(Collected data entries)
=======
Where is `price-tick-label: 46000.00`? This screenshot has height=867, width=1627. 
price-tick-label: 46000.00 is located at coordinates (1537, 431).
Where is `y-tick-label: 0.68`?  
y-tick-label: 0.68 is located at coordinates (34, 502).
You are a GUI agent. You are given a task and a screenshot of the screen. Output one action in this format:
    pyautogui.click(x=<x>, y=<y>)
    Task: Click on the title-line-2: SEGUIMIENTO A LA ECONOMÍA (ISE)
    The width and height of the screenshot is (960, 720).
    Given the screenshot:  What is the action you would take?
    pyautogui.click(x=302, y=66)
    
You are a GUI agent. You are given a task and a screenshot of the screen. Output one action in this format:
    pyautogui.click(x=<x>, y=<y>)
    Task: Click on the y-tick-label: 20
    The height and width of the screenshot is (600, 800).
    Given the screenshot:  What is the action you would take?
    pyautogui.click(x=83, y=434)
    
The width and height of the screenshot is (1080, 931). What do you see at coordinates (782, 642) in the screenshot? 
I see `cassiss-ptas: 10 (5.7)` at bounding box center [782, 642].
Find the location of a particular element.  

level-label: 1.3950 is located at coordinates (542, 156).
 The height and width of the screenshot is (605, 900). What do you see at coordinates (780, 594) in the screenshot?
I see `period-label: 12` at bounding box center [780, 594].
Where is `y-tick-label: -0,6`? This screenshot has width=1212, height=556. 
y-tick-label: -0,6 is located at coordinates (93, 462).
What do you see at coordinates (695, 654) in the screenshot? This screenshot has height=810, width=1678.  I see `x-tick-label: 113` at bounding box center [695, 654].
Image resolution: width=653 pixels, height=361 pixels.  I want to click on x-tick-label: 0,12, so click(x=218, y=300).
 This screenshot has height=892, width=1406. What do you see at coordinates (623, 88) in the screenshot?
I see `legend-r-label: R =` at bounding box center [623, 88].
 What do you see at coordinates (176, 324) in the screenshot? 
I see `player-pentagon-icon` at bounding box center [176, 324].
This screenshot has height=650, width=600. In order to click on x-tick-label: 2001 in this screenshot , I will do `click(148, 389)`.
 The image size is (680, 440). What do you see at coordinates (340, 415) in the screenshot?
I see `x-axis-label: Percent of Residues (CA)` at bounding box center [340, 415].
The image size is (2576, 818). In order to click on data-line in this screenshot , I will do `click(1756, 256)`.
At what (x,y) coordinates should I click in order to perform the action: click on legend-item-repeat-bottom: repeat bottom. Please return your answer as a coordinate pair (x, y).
=======
WHAT IS EXPECTED:
Please rewrite the listing, changing every "GUI agent" to "screen agent" and leaving everything else untouched.

ANSWER FOR THE TASK:
Where is `price-tick-label: 46000.00`? This screenshot has height=867, width=1627. 
price-tick-label: 46000.00 is located at coordinates (1537, 431).
Where is `y-tick-label: 0.68`?  
y-tick-label: 0.68 is located at coordinates (34, 502).
You are a screen agent. You are given a task and a screenshot of the screen. Output one action in this format:
    pyautogui.click(x=<x>, y=<y>)
    Task: Click on the title-line-2: SEGUIMIENTO A LA ECONOMÍA (ISE)
    The width and height of the screenshot is (960, 720).
    Given the screenshot:  What is the action you would take?
    pyautogui.click(x=302, y=66)
    
You are a screen agent. You are given a task and a screenshot of the screen. Output one action in this format:
    pyautogui.click(x=<x>, y=<y>)
    Task: Click on the y-tick-label: 20
    The height and width of the screenshot is (600, 800).
    Given the screenshot:  What is the action you would take?
    pyautogui.click(x=83, y=434)
    
The width and height of the screenshot is (1080, 931). What do you see at coordinates (782, 642) in the screenshot? 
I see `cassiss-ptas: 10 (5.7)` at bounding box center [782, 642].
Find the location of a particular element.  

level-label: 1.3950 is located at coordinates (542, 156).
 The height and width of the screenshot is (605, 900). What do you see at coordinates (780, 594) in the screenshot?
I see `period-label: 12` at bounding box center [780, 594].
Where is `y-tick-label: -0,6`? This screenshot has width=1212, height=556. 
y-tick-label: -0,6 is located at coordinates (93, 462).
What do you see at coordinates (695, 654) in the screenshot? This screenshot has height=810, width=1678.  I see `x-tick-label: 113` at bounding box center [695, 654].
Image resolution: width=653 pixels, height=361 pixels.  I want to click on x-tick-label: 0,12, so click(x=218, y=300).
 This screenshot has height=892, width=1406. What do you see at coordinates (623, 88) in the screenshot?
I see `legend-r-label: R =` at bounding box center [623, 88].
 What do you see at coordinates (176, 324) in the screenshot? 
I see `player-pentagon-icon` at bounding box center [176, 324].
This screenshot has height=650, width=600. In order to click on x-tick-label: 2001 in this screenshot , I will do `click(148, 389)`.
 The image size is (680, 440). What do you see at coordinates (340, 415) in the screenshot?
I see `x-axis-label: Percent of Residues (CA)` at bounding box center [340, 415].
The image size is (2576, 818). In order to click on data-line in this screenshot , I will do `click(1756, 256)`.
At what (x,y) coordinates should I click in order to perform the action: click on legend-item-repeat-bottom: repeat bottom. Please return your answer as a coordinate pair (x, y).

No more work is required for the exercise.